__Prompt__. Exact transcription with no images: write out all of the entries below.

Start of Data to process

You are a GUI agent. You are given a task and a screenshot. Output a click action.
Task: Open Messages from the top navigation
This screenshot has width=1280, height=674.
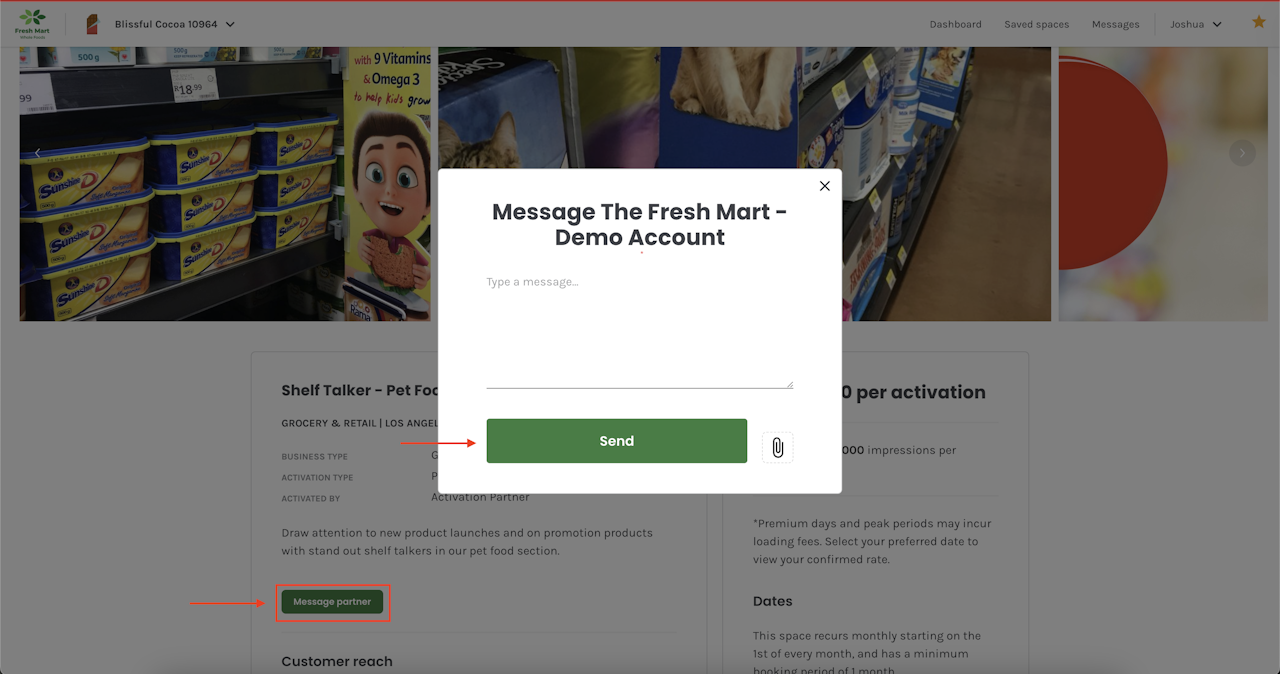point(1115,24)
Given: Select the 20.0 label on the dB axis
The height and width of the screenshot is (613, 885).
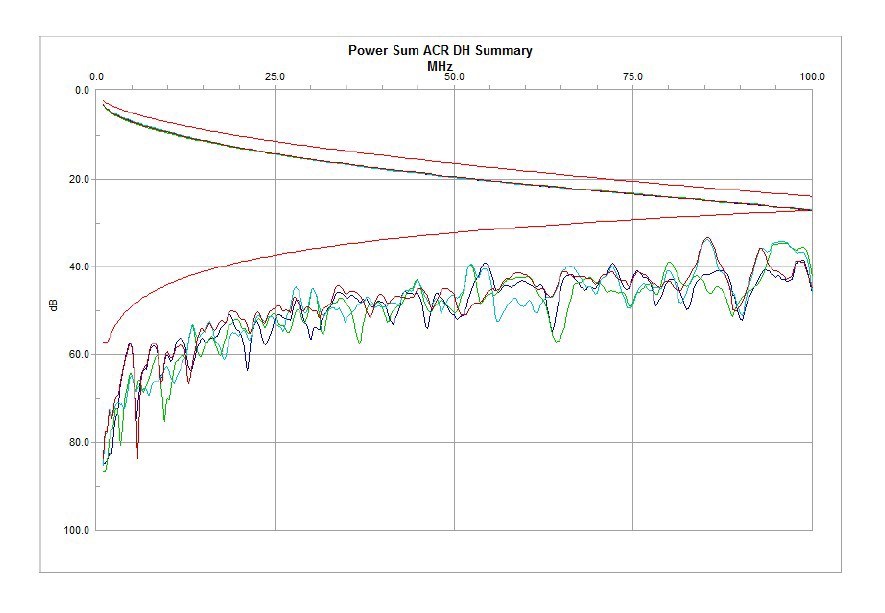Looking at the screenshot, I should [x=78, y=179].
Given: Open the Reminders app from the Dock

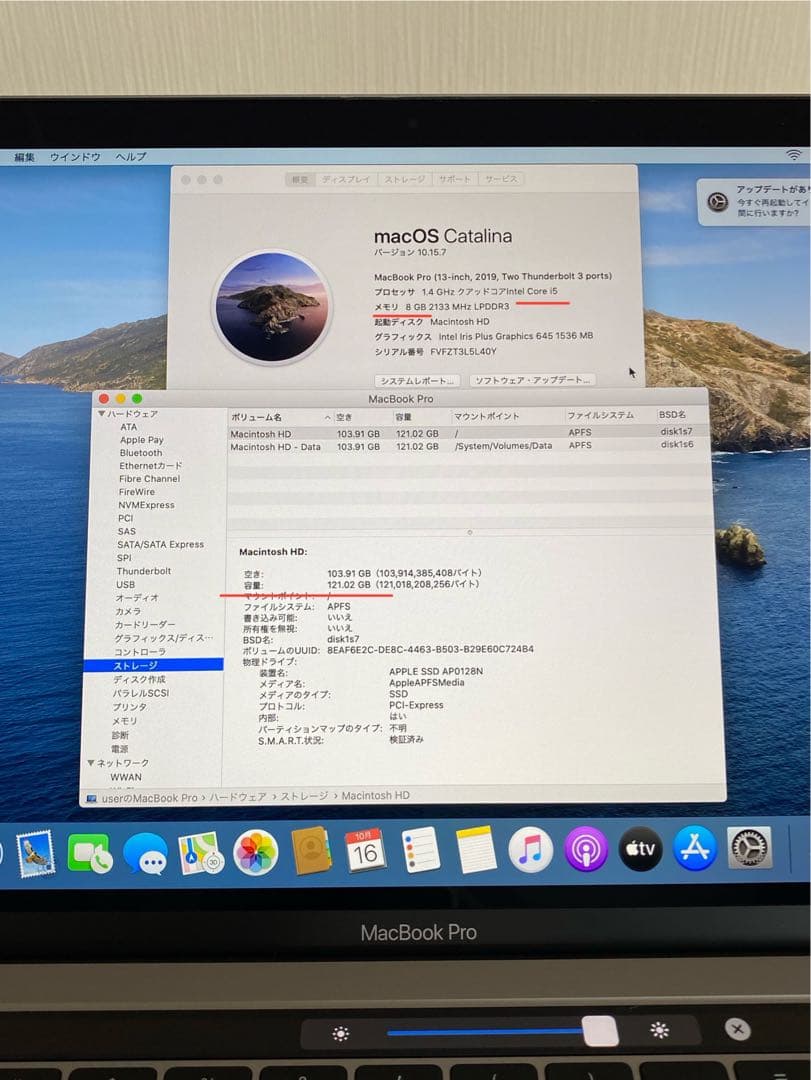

End of Data to process

__Your solution__.
You are a GUI agent. You are given a task and a screenshot. Output a click action.
Task: Open Messages from the top navigation
This screenshot has width=1280, height=674.
point(1115,24)
Given: Select the 20.0 label on the dB axis
The height and width of the screenshot is (613, 885).
Looking at the screenshot, I should [x=78, y=179].
Given: Open the Reminders app from the Dock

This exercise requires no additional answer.